We designed and had built, many folded plates in the next few years, and there is only room to comment on a few of the most interesting. We used a north light, Z shell, for the roof of the Casey Junior High School in Boulder, Fig. 4.2. The spans were continuous, of 40 feet, 20 feet and 65 feet, for a cafeteria, a hall, and a gymnasium, respectively. The bay spacing of the units was 15 feet. The whole structure was top lighted and gave an even north light without extra artificial lighting. The architect wanted to make the roof appear to float above the base, so the end of the plates were carefully detailed, and the usual beam stiffeners were replaced by slightly thickened areas over the supports.

Across the street from the Casey Junior High, we designed the gymnasium for St Mary's High School with spans of 75 feet and bay spacings of 35 feet, thus requiring horizontal spans of 17.5 feet for the slab element of the folded plate. See Fig. 4.3. This is a long span for the normal four inch slab, and we solved that problem by haunching the slab at the supports. This requires and extra analysis effort for the taper because the slab must be analyzed as a continuous haunched beam, and requires special stress distribution coefficients. In this case we put the end stiffeners below the plates.

As we designed more folded plates, we began to use more sophisticated design methods. The culmination was in the roof of the Arvada High School. The structural system was for two spans at about 60 feet on centers, with a bay spacing of about 30 feet. In order to eliminate the ties at the junction of the two spans, we supported the first valley and edge beam by additional columns at the center of each span. Then the horizontal thrusts that normally would be taken by a tie, can be carried by an effective horizontal beam which has a width of the edge plate plus the first inside plate, in this case, 15 feet plus 4 feet for a total of 19 feet. The visual effect is much more pleasing.

Other unusual structures were a folded plate with a portion of the plate replaced by a concrete truss to provide north light, a circular building for a church, using triangular plates supported by an arrangement of columns on a circle at the middle, and another church in Minnesota with triangular plates.

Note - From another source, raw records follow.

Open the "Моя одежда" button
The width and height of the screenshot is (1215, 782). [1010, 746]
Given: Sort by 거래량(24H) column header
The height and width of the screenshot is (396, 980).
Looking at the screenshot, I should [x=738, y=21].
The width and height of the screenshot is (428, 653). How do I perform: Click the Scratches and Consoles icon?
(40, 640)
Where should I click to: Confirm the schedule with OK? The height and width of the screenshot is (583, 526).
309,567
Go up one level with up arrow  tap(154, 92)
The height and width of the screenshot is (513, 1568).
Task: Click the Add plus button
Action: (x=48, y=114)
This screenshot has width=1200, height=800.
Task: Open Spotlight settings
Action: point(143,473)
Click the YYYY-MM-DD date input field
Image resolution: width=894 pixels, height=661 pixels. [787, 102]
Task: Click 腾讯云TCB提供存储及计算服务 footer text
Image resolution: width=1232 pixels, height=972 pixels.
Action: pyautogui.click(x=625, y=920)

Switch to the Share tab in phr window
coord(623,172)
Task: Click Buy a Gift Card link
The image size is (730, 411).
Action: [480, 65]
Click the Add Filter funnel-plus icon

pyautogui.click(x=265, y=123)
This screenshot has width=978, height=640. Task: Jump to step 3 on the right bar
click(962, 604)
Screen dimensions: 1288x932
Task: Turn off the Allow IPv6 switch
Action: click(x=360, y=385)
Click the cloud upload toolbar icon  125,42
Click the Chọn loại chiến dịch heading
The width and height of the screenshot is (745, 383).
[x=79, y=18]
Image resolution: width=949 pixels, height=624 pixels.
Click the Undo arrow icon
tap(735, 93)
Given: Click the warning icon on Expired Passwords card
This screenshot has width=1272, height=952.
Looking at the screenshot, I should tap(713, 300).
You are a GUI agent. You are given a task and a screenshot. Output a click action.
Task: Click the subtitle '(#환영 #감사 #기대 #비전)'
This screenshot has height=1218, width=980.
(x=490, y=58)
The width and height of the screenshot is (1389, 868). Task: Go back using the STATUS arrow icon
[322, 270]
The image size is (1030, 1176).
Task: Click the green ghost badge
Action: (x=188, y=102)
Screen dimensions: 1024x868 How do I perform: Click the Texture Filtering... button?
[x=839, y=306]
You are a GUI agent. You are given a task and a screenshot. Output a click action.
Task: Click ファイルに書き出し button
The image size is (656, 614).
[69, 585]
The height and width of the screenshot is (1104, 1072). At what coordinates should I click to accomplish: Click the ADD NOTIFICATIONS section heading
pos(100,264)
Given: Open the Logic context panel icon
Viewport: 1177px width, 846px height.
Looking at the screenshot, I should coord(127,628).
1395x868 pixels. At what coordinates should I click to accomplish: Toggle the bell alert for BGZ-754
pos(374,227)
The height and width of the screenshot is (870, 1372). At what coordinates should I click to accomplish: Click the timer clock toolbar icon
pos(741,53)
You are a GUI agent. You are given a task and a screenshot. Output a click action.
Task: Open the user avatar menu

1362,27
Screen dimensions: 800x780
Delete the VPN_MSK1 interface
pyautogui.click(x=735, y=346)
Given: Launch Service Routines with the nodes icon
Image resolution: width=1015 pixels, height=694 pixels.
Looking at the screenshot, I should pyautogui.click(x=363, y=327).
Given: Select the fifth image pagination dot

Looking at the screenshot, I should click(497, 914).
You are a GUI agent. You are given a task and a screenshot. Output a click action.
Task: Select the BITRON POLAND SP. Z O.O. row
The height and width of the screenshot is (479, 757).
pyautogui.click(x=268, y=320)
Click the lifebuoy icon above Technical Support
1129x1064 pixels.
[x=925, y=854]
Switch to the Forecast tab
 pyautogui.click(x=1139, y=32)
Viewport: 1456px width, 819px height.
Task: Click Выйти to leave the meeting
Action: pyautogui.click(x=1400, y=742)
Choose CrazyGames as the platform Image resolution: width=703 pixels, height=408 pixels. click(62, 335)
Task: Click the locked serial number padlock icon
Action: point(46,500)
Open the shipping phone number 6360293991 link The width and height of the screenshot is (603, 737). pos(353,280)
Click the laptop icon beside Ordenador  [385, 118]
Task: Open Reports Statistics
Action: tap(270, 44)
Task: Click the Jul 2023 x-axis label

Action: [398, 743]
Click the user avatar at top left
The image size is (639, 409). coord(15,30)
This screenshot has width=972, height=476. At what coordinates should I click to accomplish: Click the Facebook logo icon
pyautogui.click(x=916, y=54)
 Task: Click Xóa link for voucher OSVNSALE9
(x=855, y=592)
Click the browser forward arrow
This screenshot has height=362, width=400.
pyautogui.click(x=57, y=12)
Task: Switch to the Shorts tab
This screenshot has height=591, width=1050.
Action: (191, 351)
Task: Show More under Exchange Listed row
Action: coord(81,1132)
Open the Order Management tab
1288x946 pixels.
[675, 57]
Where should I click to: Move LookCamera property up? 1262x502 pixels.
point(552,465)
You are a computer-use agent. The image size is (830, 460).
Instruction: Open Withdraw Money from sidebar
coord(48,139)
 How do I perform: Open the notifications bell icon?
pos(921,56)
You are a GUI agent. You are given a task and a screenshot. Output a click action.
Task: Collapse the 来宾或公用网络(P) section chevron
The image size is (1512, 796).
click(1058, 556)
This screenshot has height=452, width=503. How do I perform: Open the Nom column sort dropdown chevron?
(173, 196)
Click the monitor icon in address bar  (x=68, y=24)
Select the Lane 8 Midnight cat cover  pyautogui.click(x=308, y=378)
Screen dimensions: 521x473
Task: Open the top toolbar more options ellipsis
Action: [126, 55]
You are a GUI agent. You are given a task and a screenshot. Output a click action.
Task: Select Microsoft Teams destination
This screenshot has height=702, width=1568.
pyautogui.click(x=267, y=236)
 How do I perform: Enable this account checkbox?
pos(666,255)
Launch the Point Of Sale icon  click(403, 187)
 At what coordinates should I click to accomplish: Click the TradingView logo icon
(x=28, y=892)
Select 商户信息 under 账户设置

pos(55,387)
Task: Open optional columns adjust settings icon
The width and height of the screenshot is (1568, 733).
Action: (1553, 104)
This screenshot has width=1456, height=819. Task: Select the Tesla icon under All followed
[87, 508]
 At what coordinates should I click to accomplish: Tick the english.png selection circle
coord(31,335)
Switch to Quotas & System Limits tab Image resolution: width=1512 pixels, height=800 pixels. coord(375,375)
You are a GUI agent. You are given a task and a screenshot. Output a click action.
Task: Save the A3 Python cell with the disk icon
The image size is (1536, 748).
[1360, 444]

For the arrangement of shear reinforcing, we tried using both usual diagonal bar arrangement, and orthogonal patterns. The diagonal arrangement is better because the shear forces are carried directly in tension, but the other method has the advantage that the reinforcing is easier to place and requires only three layers. We used additional horizontal bars in the shear area to take some of the component of diagonal stress. After the Moore Equipment Company, we carried all of the shear in reinforcing, and did not allow any use of the concrete. This was the result of seeing the underside of even well placed concrete, which often had honeycombing areas where the concrete had hung up on the bars. It is also important to place the chair supports so this does not occur. For all of the many structures we designed and had built, I remember no real structural problems, and after a while, I began to have great confidence in shell structures. It is important to spend a lot of time studying the structure for possible adverse behavior, rather than do things by rote. Over confidence leads to problems.